After 10 days of relaxing in Kampot, it was time to move on to Cambodia's capital. A three hour bus ride brought us to Phnom Penh and a tuk-tuk to the backpacker area at Boung Kak lake. This 'lakeside' area of Phnom Penh is the cheapest area to stay, which rock-bottom guest houses. The atmosphere is really nice though and the sunset over the lake worth seeing. Jurjen got himself some crutches, to make walking a bit easier (although it still cost him lots of energy). The following days we continued doing what we did in Kampot: not much. We were hanging around the lakeside area, watching lots of movies, drinking some beers and socializing with other travelers. We did make a few trips by tuk-tuk around the city. We visited the impressive Killing Fields, which used to be an extermination camp during the Khmer Rouge period. It is such a depressive place, very similar to the Nazi camp in Auschwitch. We also went to the Toul Sleng museum, which served as torture prison in the times of the Khmer Rouge regime. This museum even impressed us more than the Killing Fields, as it is full of photos of all the people who lost their lives there. Like I mentioned before, the country has such a sad history.
The following days we made some more tuk-tuk trips around Phnom Penh, visiting the Independence monument, driving past the Royal Palace and the Mekong river. From our tuk-tuk we witnessed the massive gap between rich and poor. The city is really dirty, like there is garbage all over the place and from our tuk-tuk we saw lots of beggars, prostitutes, disabled and gangs of children. On the other hand, there are the few who have the money and drive around in large SUVs. Furthermore, the city has been more and more controlled by international corporations. Even the Killing Fields, where Cambodia's national history is displayed, are now managed by a Japanese company.

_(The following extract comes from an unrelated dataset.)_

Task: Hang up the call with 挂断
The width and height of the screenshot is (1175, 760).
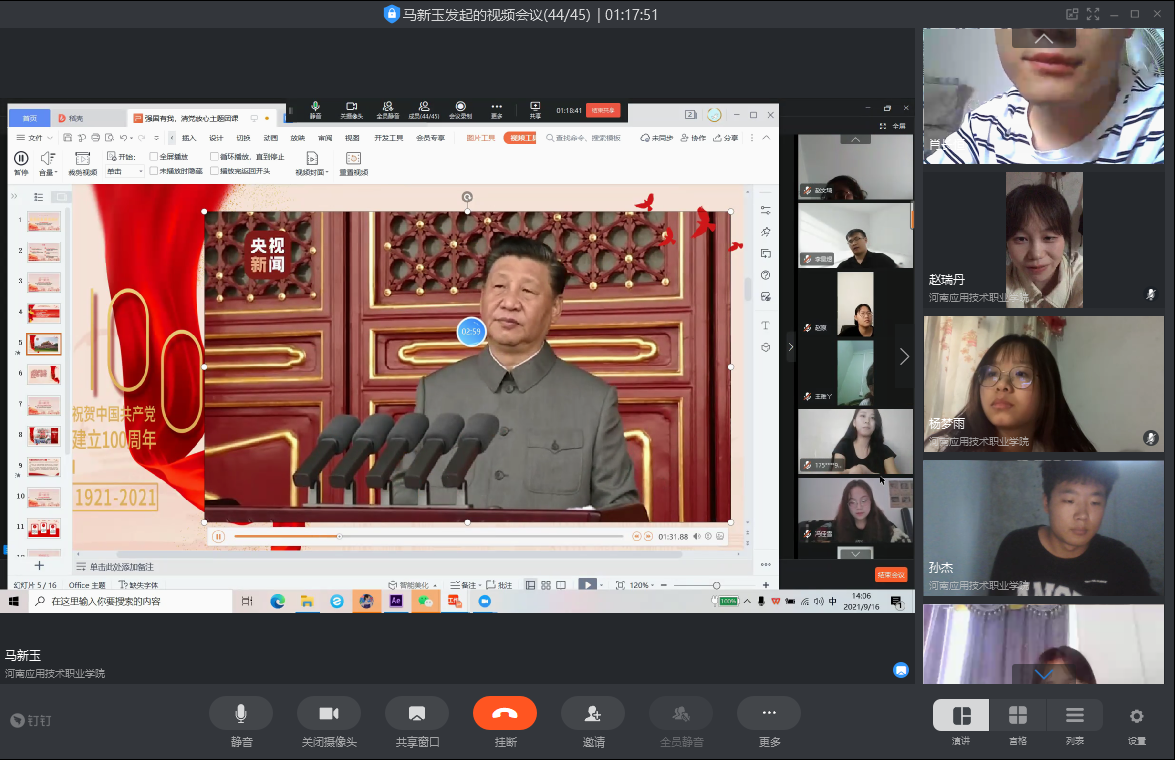Action: click(505, 713)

So after spending too much time in Phnom Penh, we took a bus to Siem Reap in order to visit Cambodia's pride: the temples of Angkor. As I have been to Cambodia and Angkor already, I wasn't really interested to see the temples again, but I went with Jurjen anyway. We stayed a few days in Siem Reap, which is the town next to Angkor and we made a day-trip to the temples. We saw the main temples at Angkor Wat, Angkor Thom, Bayon and Ta Prohm. And we visited a few minor temples on the way. Still I enjoyed walking around the beautiful constructions as the incredible architecture of the 12th century really blows you away. One of the temples, Ta Prohm, is almost completely overgrown by the jungle and is nicknamed the 'Tomb raider temple', because of the movie which has been filmed there. The main temple of Angkor Wat is known as the world's largest religious building (it used to be a Hindu temple back in the days it was built). And yet another main temple, Bayon, is famous for all the faces carved out and perhaps is the most beautiful structure.
After that few days in Siem Reap and Angkor, we took a bus back to Phnom Penh to stay for the night. Next day we continued eastwards to Bavet, which is the border town with Vietnam. In total, we stayed a month in Cambodia, ready to do some serious backpacking again in Vietnam.